** Aim of the task **
Everything from the line containing "iPhone16 (166, 1121)" through the final line of the records must be transcribed verbatim; nothing else belongs in the result.

** Material for this exercise **
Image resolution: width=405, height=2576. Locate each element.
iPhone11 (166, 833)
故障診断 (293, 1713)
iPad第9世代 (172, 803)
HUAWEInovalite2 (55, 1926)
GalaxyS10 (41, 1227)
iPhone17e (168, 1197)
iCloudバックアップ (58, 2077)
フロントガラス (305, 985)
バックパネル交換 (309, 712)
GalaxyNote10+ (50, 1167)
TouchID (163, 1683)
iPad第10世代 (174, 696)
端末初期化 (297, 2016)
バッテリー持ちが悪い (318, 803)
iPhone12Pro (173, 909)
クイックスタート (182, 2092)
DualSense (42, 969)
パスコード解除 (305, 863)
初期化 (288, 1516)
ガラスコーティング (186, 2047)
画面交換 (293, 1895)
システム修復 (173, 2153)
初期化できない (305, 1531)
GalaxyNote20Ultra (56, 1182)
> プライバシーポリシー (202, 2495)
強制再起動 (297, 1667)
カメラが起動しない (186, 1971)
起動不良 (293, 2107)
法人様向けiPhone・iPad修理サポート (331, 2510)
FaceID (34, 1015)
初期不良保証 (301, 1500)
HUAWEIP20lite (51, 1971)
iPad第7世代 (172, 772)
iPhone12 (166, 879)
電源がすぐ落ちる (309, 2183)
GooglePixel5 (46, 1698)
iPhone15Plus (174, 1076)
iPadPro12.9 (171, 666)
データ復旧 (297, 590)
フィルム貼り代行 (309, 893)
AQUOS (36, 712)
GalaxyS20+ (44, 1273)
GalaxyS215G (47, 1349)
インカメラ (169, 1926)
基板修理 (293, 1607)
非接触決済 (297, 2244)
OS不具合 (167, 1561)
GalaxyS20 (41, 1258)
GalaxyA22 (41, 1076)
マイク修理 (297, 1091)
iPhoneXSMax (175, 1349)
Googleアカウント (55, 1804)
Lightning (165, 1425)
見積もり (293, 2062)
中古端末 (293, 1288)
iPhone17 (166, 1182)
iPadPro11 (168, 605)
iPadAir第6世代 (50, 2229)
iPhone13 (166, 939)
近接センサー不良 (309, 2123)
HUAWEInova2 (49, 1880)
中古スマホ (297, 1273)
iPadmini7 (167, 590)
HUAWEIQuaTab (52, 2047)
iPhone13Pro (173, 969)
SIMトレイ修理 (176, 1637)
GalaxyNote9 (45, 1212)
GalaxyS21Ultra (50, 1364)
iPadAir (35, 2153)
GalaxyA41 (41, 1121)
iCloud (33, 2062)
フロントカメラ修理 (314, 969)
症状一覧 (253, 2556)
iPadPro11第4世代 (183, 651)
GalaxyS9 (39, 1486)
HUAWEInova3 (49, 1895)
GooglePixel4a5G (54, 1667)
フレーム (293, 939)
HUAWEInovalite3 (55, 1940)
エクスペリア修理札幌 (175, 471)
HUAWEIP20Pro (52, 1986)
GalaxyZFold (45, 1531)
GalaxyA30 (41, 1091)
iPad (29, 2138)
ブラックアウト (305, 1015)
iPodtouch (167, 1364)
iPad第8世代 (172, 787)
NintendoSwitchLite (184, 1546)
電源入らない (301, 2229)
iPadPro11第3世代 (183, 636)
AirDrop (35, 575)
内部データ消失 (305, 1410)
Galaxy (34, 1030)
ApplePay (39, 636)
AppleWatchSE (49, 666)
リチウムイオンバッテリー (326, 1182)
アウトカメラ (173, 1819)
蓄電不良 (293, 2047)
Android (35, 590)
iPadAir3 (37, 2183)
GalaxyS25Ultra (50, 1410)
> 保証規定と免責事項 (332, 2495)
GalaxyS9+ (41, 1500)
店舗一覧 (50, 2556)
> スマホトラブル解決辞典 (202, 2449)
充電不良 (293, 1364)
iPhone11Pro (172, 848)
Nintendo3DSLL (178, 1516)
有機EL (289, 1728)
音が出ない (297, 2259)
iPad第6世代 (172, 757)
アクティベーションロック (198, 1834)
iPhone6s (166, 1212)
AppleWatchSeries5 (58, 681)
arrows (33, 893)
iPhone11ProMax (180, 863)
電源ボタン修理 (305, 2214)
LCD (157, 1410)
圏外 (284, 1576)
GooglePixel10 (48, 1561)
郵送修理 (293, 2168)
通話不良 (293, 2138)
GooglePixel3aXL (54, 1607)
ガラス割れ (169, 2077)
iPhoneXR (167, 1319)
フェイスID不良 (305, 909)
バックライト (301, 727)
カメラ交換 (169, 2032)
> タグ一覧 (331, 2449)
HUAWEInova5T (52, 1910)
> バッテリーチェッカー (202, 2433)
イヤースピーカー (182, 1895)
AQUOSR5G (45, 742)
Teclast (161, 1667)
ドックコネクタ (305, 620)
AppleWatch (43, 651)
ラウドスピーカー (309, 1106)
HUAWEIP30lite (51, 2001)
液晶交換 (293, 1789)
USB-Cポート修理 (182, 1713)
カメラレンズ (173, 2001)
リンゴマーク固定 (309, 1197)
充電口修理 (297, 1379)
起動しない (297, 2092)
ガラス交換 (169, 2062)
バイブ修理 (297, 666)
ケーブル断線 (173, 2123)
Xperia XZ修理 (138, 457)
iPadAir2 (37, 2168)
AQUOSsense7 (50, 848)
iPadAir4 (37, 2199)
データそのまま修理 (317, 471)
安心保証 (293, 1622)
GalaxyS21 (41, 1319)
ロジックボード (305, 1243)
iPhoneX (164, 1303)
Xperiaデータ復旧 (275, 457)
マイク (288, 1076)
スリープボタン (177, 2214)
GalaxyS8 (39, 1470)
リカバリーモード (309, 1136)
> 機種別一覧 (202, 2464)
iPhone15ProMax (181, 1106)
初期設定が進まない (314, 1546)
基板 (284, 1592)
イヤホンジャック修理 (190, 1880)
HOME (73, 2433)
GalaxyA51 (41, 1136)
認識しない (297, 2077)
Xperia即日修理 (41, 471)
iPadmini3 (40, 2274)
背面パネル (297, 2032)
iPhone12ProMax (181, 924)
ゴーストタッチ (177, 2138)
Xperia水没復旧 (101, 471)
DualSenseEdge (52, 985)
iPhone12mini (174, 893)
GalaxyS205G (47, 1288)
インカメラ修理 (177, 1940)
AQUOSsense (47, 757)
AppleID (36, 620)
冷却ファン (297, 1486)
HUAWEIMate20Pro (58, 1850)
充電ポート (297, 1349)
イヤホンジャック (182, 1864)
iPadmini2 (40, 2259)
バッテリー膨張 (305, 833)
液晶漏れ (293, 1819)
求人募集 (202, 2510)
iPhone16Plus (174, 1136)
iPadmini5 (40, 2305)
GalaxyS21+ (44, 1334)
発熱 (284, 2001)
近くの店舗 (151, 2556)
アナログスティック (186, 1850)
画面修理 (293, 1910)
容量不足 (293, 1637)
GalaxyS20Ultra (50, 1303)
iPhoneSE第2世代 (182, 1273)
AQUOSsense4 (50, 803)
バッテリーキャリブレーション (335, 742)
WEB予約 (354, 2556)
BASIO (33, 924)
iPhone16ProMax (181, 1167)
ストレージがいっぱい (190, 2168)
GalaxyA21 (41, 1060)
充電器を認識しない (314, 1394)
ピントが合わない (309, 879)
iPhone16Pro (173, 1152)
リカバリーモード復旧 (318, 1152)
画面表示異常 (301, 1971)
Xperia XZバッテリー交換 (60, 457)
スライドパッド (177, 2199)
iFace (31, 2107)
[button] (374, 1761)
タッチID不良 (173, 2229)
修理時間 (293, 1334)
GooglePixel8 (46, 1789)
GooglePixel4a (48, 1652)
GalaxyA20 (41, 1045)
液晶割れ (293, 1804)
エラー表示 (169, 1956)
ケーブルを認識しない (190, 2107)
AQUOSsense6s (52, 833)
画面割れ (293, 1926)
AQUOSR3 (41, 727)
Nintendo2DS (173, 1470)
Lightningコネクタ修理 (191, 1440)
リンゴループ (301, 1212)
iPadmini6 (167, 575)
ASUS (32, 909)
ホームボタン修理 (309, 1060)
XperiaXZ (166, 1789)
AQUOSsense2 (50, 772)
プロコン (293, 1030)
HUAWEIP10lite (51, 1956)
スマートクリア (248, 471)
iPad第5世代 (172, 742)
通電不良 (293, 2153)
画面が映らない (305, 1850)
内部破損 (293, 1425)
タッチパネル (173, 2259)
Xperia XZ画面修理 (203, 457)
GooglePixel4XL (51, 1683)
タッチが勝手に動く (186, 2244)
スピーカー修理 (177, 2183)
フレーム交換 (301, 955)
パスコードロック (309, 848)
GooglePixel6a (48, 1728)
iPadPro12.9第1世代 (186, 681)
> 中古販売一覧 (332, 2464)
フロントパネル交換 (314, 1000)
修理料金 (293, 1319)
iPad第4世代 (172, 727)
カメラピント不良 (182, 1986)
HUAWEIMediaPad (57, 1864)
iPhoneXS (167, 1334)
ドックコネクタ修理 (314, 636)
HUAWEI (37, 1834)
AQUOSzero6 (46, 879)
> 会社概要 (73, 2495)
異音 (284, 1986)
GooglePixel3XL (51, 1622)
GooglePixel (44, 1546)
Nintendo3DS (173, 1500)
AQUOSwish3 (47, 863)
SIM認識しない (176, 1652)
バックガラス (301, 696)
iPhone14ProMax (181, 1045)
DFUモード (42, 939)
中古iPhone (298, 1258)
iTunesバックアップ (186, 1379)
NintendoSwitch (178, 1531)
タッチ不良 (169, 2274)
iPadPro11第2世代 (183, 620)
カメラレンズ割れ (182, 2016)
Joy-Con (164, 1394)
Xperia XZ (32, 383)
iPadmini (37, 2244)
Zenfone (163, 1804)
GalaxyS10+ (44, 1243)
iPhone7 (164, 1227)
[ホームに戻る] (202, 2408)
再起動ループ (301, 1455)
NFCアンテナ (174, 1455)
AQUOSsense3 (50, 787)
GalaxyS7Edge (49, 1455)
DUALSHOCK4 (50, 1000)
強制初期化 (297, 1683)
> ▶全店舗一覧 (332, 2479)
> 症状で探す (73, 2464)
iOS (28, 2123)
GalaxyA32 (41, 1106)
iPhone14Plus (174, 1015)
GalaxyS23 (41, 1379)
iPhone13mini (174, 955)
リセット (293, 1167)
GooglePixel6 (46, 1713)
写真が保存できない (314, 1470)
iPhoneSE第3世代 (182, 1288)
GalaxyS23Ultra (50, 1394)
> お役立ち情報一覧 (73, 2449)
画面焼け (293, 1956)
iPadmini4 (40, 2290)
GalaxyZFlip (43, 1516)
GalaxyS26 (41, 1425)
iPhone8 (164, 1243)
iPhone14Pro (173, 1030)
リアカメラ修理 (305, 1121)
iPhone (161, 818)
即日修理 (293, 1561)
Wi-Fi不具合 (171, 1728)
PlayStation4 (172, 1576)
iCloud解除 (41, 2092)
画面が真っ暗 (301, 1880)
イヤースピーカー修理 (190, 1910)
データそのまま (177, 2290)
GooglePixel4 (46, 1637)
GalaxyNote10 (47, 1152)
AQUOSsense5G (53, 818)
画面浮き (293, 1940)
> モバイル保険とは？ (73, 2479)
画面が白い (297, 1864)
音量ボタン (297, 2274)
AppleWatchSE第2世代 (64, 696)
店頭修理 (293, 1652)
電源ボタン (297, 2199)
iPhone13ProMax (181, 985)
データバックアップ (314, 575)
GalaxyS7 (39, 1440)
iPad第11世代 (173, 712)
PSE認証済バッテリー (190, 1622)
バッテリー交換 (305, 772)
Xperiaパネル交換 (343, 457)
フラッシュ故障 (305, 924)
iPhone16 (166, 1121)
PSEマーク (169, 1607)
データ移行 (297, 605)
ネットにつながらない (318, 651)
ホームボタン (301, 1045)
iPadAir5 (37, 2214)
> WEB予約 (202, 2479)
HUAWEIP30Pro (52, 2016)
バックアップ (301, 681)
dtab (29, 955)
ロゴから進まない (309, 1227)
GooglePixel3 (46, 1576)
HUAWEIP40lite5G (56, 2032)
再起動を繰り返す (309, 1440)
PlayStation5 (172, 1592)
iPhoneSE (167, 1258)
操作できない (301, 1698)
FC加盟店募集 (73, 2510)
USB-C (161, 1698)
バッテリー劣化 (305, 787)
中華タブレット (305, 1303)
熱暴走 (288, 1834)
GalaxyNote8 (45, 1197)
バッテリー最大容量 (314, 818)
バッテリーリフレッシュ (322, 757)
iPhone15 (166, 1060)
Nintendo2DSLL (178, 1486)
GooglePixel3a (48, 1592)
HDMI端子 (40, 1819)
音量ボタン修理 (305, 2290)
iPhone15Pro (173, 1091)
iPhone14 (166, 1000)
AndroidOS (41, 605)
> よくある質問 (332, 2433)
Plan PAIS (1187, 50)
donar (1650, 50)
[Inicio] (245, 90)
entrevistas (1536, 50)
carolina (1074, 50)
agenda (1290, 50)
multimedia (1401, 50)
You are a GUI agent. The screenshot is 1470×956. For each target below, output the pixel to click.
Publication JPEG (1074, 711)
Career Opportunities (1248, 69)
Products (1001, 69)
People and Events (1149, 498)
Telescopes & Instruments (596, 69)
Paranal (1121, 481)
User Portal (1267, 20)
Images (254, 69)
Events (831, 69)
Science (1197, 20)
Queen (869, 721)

** Written reply **
iPhone16 (166, 1121)
PSEマーク (169, 1607)
データ移行 (297, 605)
ネットにつながらない (318, 651)
ホームボタン (301, 1045)
iPadAir5 (37, 2214)
> WEB予約 (202, 2479)
HUAWEIP30Pro (52, 2016)
バックアップ (301, 681)
dtab (29, 955)
ロゴから進まない (309, 1227)
GooglePixel3 (46, 1576)
HUAWEIP40lite5G (56, 2032)
再起動を繰り返す (309, 1440)
PlayStation5 (172, 1592)
iPhoneSE (167, 1258)
操作できない (301, 1698)
FC加盟店募集 (73, 2510)
USB-C (161, 1698)
バッテリー劣化 (305, 787)
中華タブレット (305, 1303)
熱暴走 (288, 1834)
GalaxyNote8 (45, 1197)
バッテリー最大容量 (314, 818)
バッテリーリフレッシュ (322, 757)
iPhone15 (166, 1060)
Nintendo2DSLL (178, 1486)
GooglePixel3a (48, 1592)
HDMI端子 (40, 1819)
音量ボタン修理 (305, 2290)
iPhone15Pro (173, 1091)
iPhone14 (166, 1000)
AndroidOS (41, 605)
> よくある質問 (332, 2433)
Plan PAIS (1187, 50)
donar (1650, 50)
[Inicio] (245, 90)
entrevistas (1536, 50)
carolina (1074, 50)
agenda (1290, 50)
multimedia (1401, 50)
You are a GUI agent. The screenshot is 1470×956. For each target below, output the pixel to click.
Publication JPEG (1074, 711)
Career Opportunities (1248, 69)
Products (1001, 69)
People and Events (1149, 498)
Telescopes & Instruments (596, 69)
Paranal (1121, 481)
User Portal (1267, 20)
Images (254, 69)
Events (831, 69)
Science (1197, 20)
Queen (869, 721)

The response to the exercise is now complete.